On Lee’s usual proviso of “if practical,” even Ewell and Rodes joined Old Jube in agreeing to make a fine demonstration that
might
grow into an actual attack.
After a moment Lee arose and, with outward calm, bade the gentlemen good-night. He was profoundly unsettled as he turned from the now shadowy trio in the arbor. As soon as he rode off from the strangest conference in his time with the army, Lee’s mind began churning again in re-examination of the decision he had gropingly reached in fatigue, in necessity, in desperation.
9
It was full night when he rode along the Chambersburg pike from Gettysburg to the house on Seminary Ridge across the road from which temporary headquarters had been established. His tired staff were making their camp in the orchard.
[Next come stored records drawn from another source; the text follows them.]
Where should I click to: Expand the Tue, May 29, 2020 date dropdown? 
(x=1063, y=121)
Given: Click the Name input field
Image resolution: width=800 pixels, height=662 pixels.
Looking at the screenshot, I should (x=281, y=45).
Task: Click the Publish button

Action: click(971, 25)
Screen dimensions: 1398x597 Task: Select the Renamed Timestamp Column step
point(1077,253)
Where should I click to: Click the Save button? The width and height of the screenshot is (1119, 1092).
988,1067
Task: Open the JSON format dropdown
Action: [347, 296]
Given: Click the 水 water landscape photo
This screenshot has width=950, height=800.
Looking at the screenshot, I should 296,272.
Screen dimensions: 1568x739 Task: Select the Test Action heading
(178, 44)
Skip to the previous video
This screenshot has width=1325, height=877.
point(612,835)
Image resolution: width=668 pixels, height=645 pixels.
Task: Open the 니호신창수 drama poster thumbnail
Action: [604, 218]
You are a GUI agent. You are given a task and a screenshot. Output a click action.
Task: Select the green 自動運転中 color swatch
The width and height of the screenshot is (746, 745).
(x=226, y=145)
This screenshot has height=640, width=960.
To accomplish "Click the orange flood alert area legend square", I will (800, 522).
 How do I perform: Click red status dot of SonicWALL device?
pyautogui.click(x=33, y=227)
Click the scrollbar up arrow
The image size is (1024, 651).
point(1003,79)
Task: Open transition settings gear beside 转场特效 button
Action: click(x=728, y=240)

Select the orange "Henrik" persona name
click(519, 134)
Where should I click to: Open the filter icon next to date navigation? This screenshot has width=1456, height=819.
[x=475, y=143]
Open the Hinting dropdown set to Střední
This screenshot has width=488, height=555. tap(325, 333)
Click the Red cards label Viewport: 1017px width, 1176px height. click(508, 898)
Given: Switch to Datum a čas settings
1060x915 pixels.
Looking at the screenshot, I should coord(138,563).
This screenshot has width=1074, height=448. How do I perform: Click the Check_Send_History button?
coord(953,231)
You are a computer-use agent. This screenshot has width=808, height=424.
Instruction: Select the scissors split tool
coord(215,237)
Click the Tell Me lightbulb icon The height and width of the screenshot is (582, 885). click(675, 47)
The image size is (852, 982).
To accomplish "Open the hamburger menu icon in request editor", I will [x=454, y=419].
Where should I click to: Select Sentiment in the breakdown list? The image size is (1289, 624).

Around him the army in bivouac was unusually quiet. Men lay down among the unburied corpses, and under the light of the rising moon the sleepers could not be distinguished from the dead, so still they lay. Few letters home were being written. The surgeon with Perrin’s South Carolina brigade, wearied from his work, looked at the photograph of his little son, George, before falling asleep with the men.
John B. Gordon was among those to whom sleep would not come. He kept getting up and listening to the Federals’ picks and shovels digging in on the hills, and then listening to the contrasting silence of the Confederate camp.